■ Material shown ■
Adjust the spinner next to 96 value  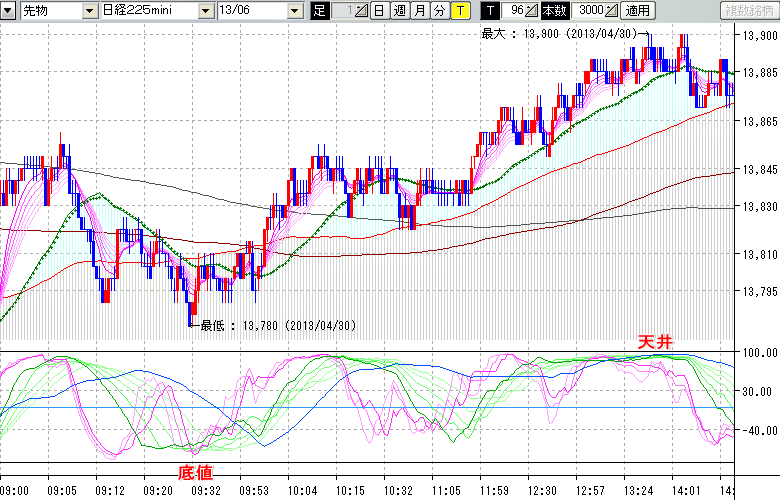point(531,11)
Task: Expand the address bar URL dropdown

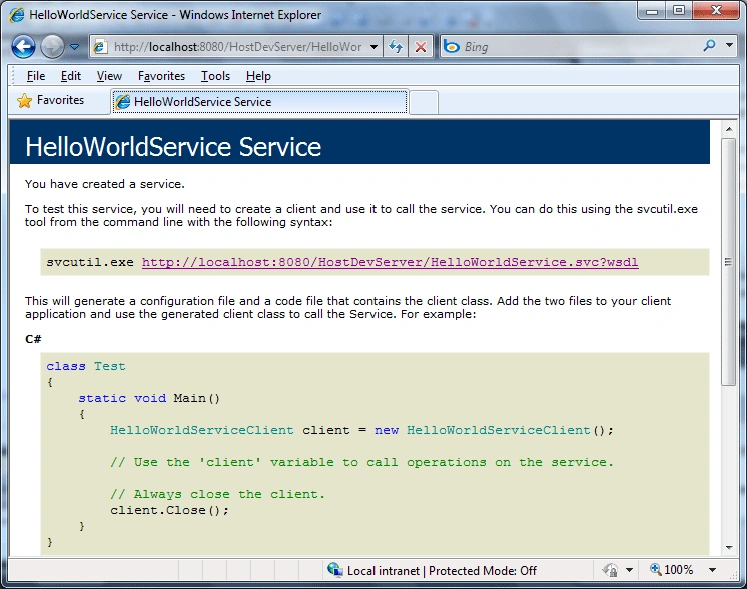Action: pyautogui.click(x=374, y=47)
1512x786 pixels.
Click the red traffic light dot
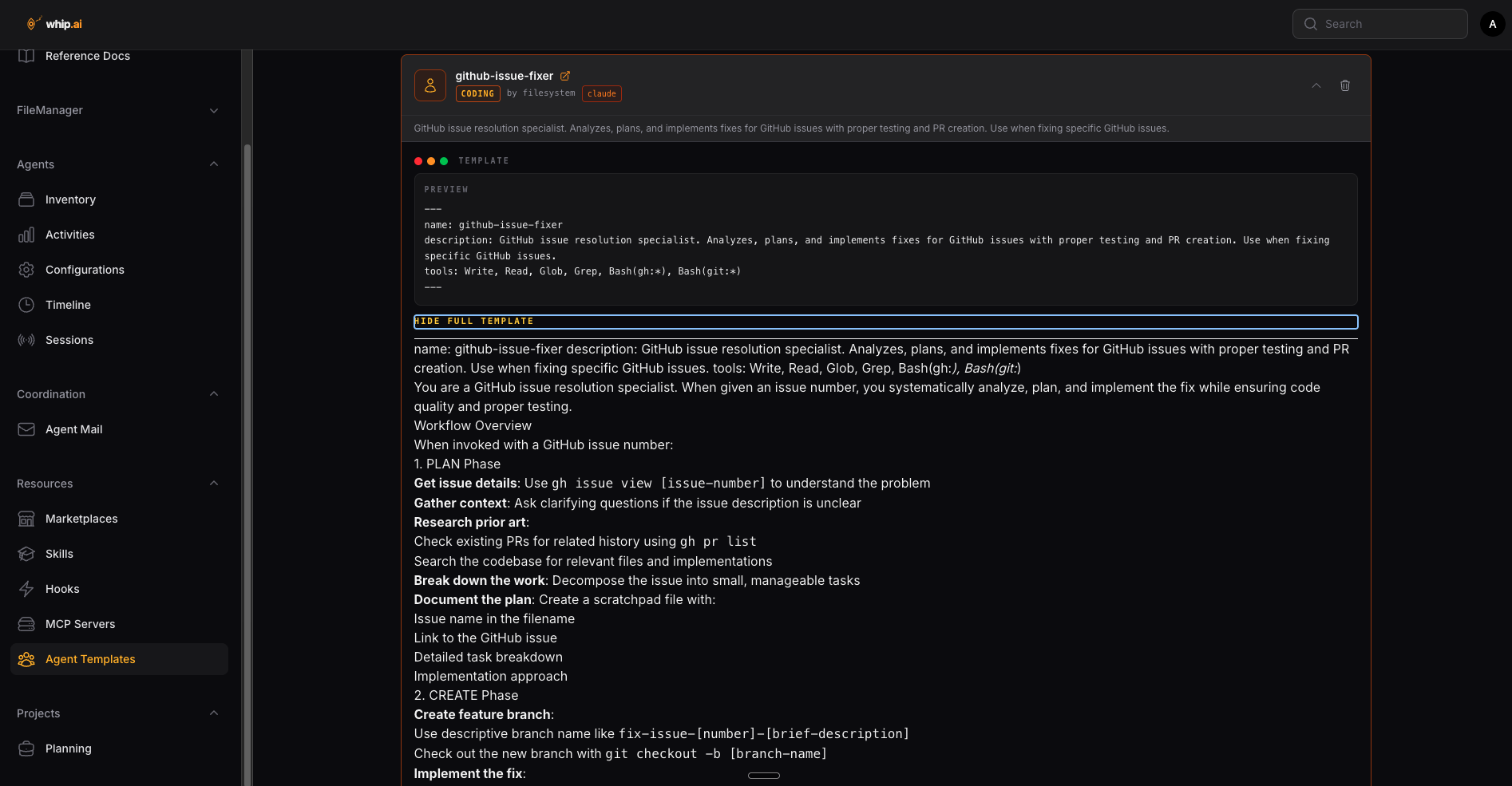coord(418,160)
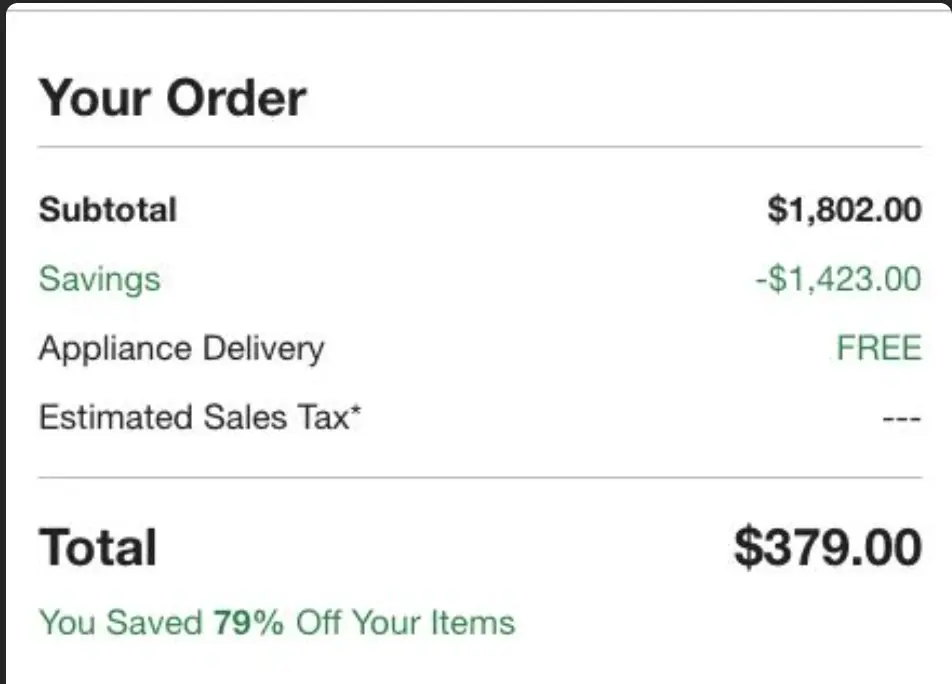Click the asterisk after Sales Tax
Image resolution: width=952 pixels, height=684 pixels.
(x=354, y=410)
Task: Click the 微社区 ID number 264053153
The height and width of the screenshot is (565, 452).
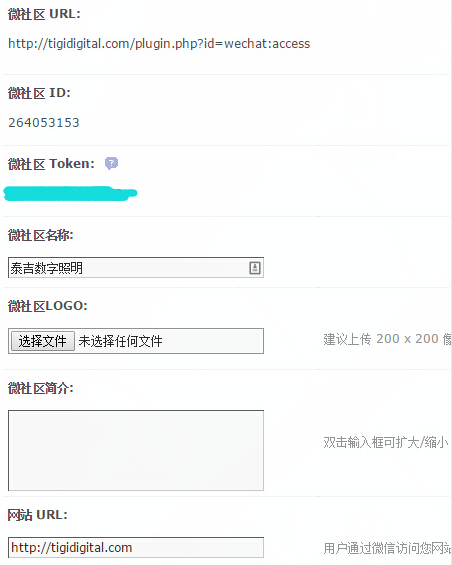Action: tap(44, 123)
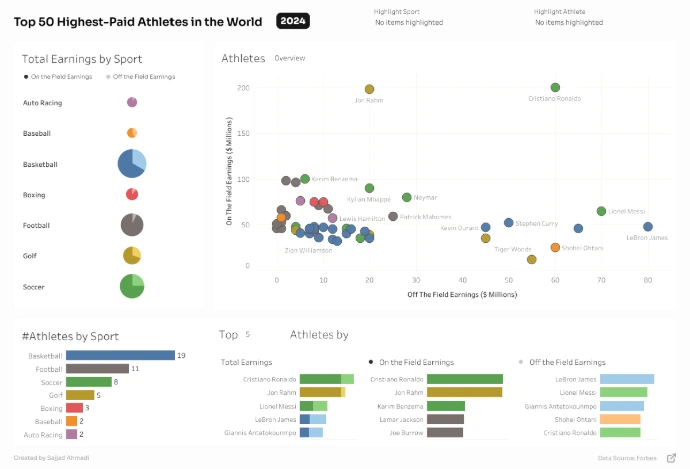Select the Baseball earnings pie icon
Screen dimensions: 690x469
point(132,133)
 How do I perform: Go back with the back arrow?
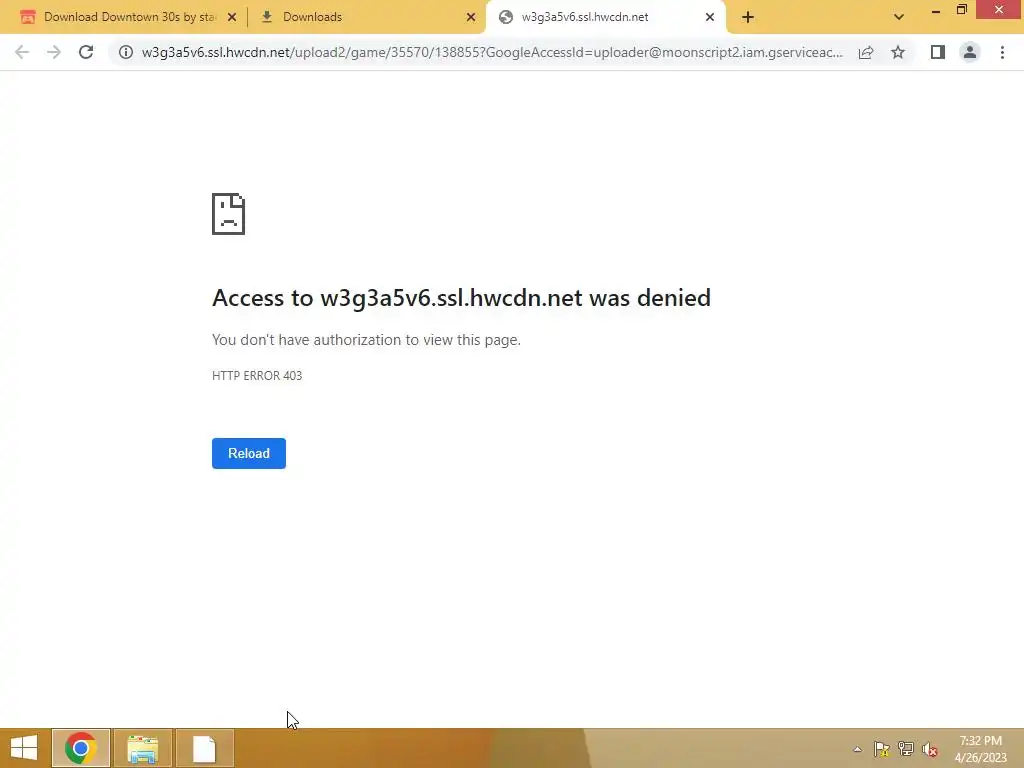[x=22, y=52]
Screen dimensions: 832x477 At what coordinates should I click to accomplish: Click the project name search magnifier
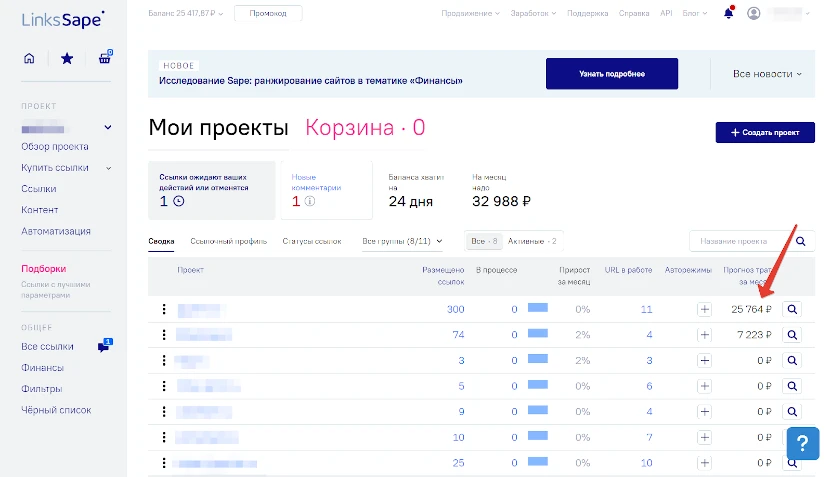click(802, 241)
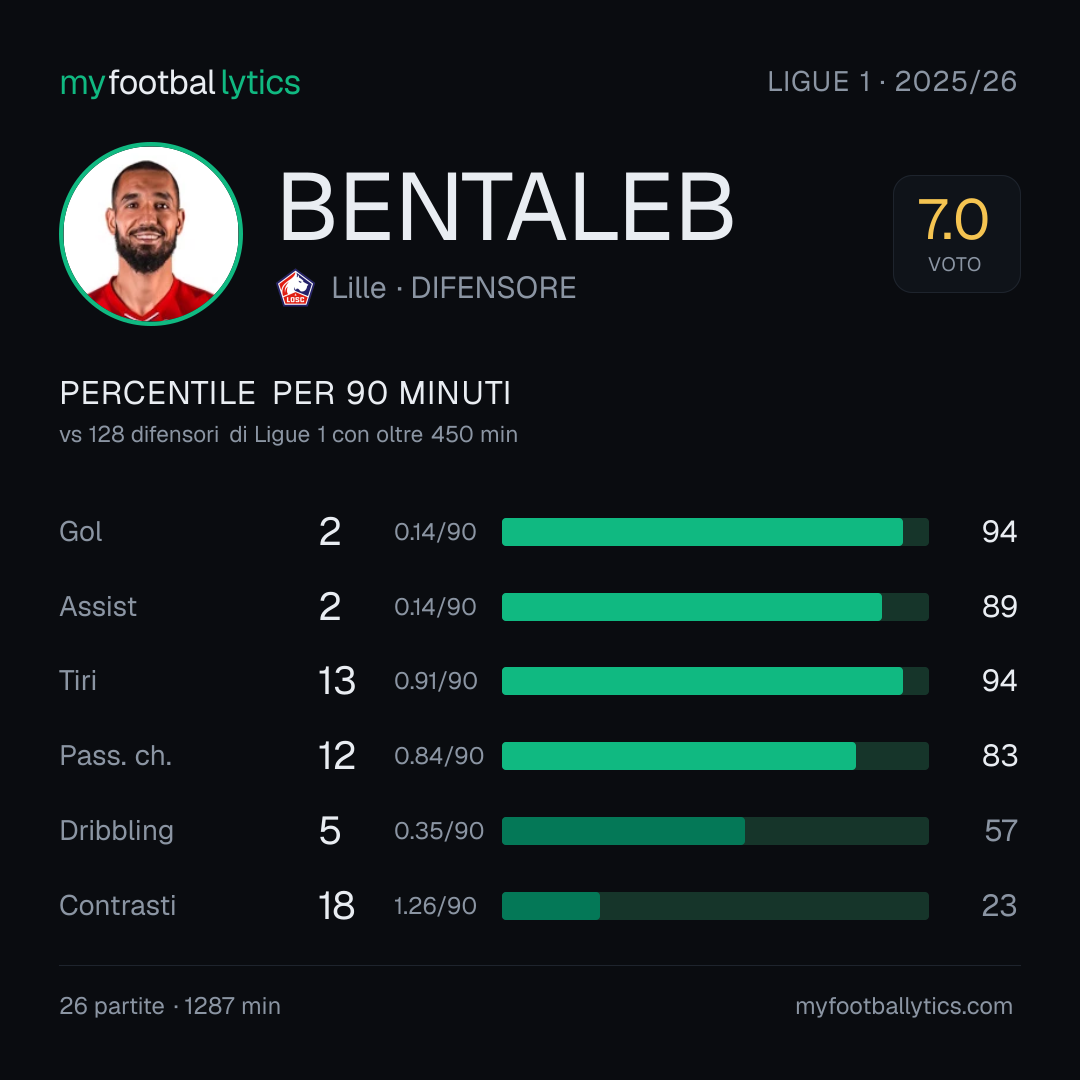Click the Percentile per 90 minuti heading
The height and width of the screenshot is (1080, 1080).
[285, 393]
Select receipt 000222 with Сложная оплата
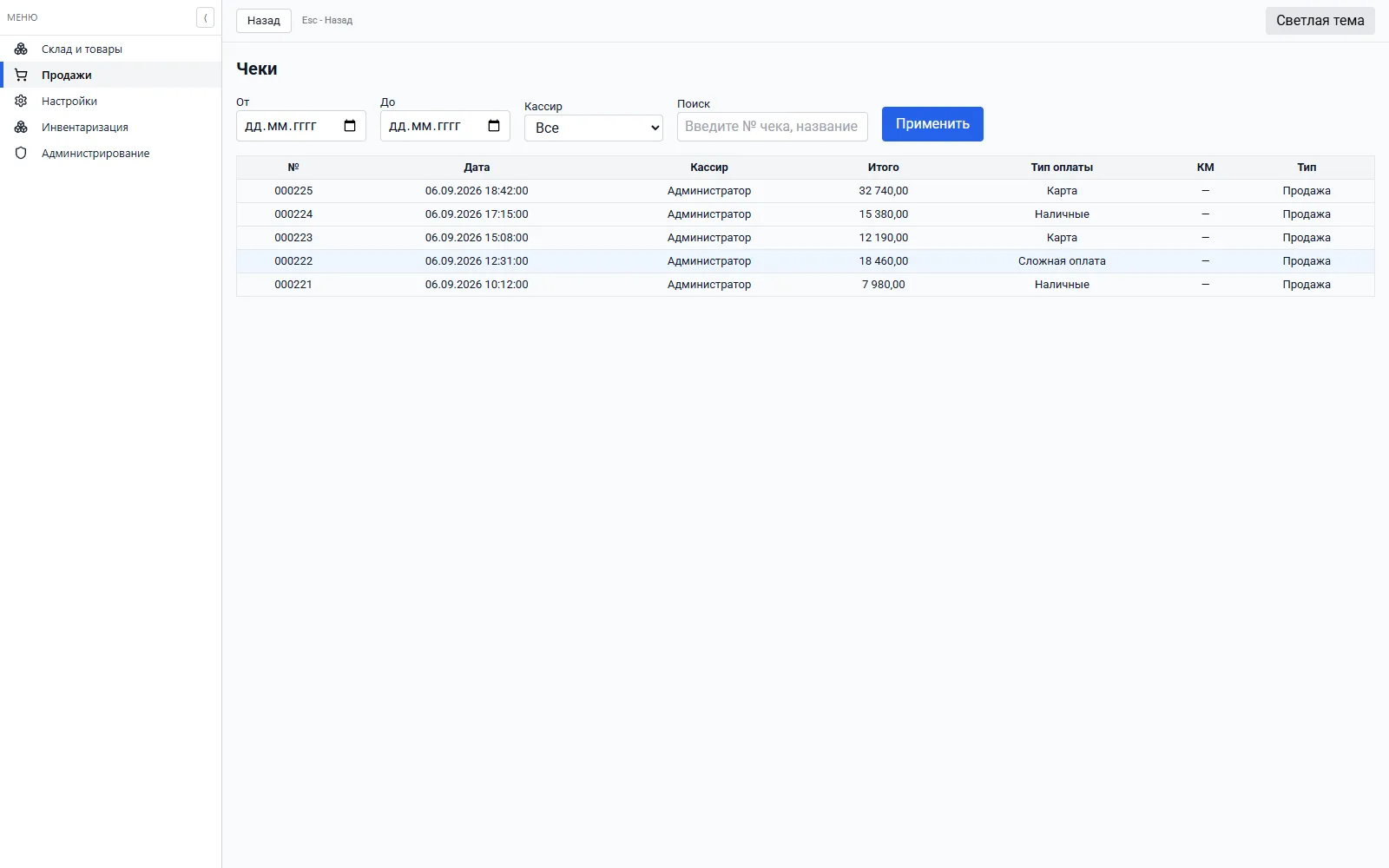1389x868 pixels. coord(806,261)
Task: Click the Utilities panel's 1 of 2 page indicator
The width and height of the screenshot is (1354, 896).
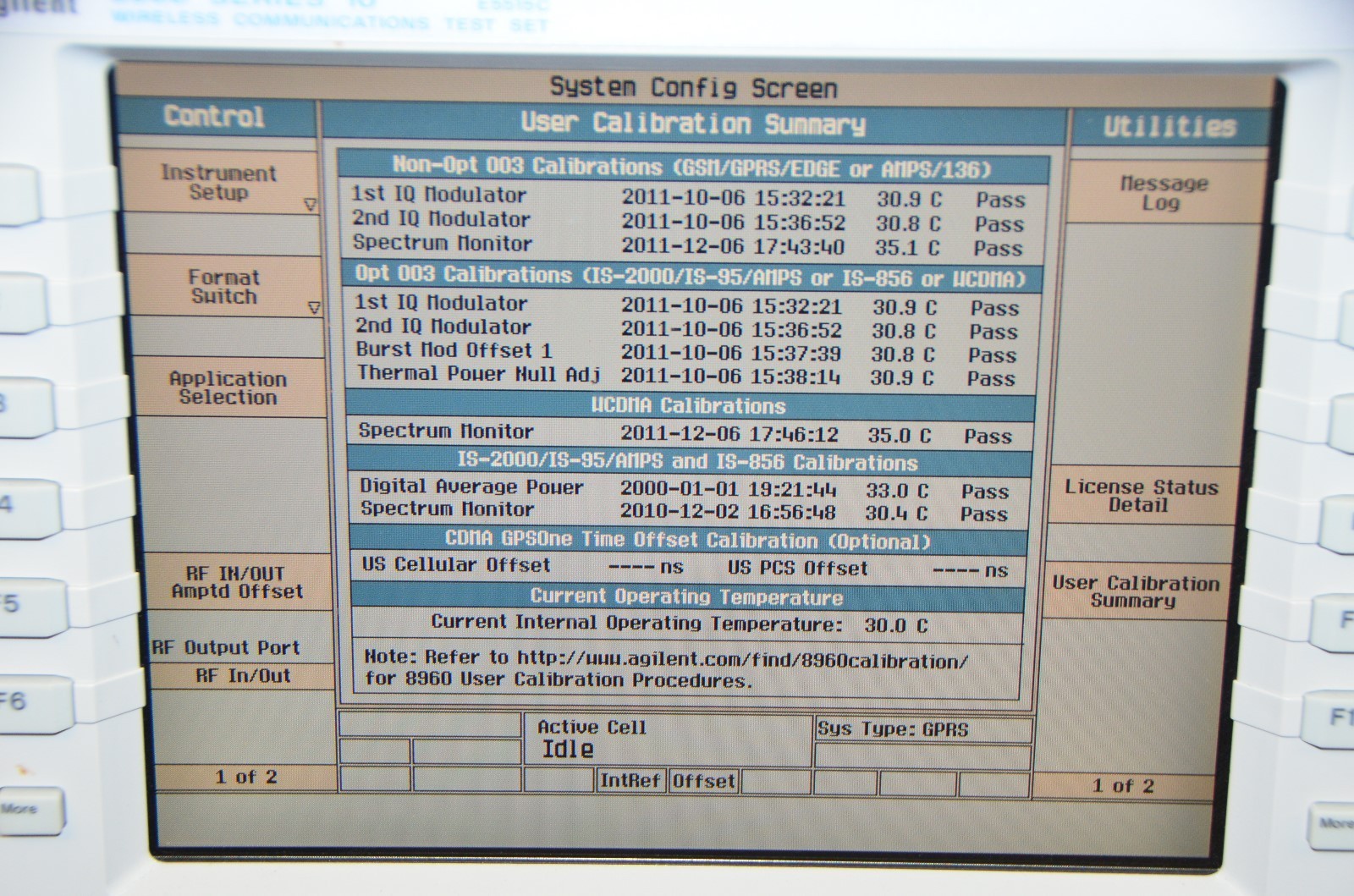Action: tap(1122, 786)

■ What is required ■
Format the rows from the line with "Task: Click the Utilities" through the last row as a numbered list, leaving out blank lines and pictures.

■ Expected answer ■
1. Task: Click the Utilities panel's 1 of 2 page indicator
2. The width and height of the screenshot is (1354, 896).
3. Action: tap(1122, 786)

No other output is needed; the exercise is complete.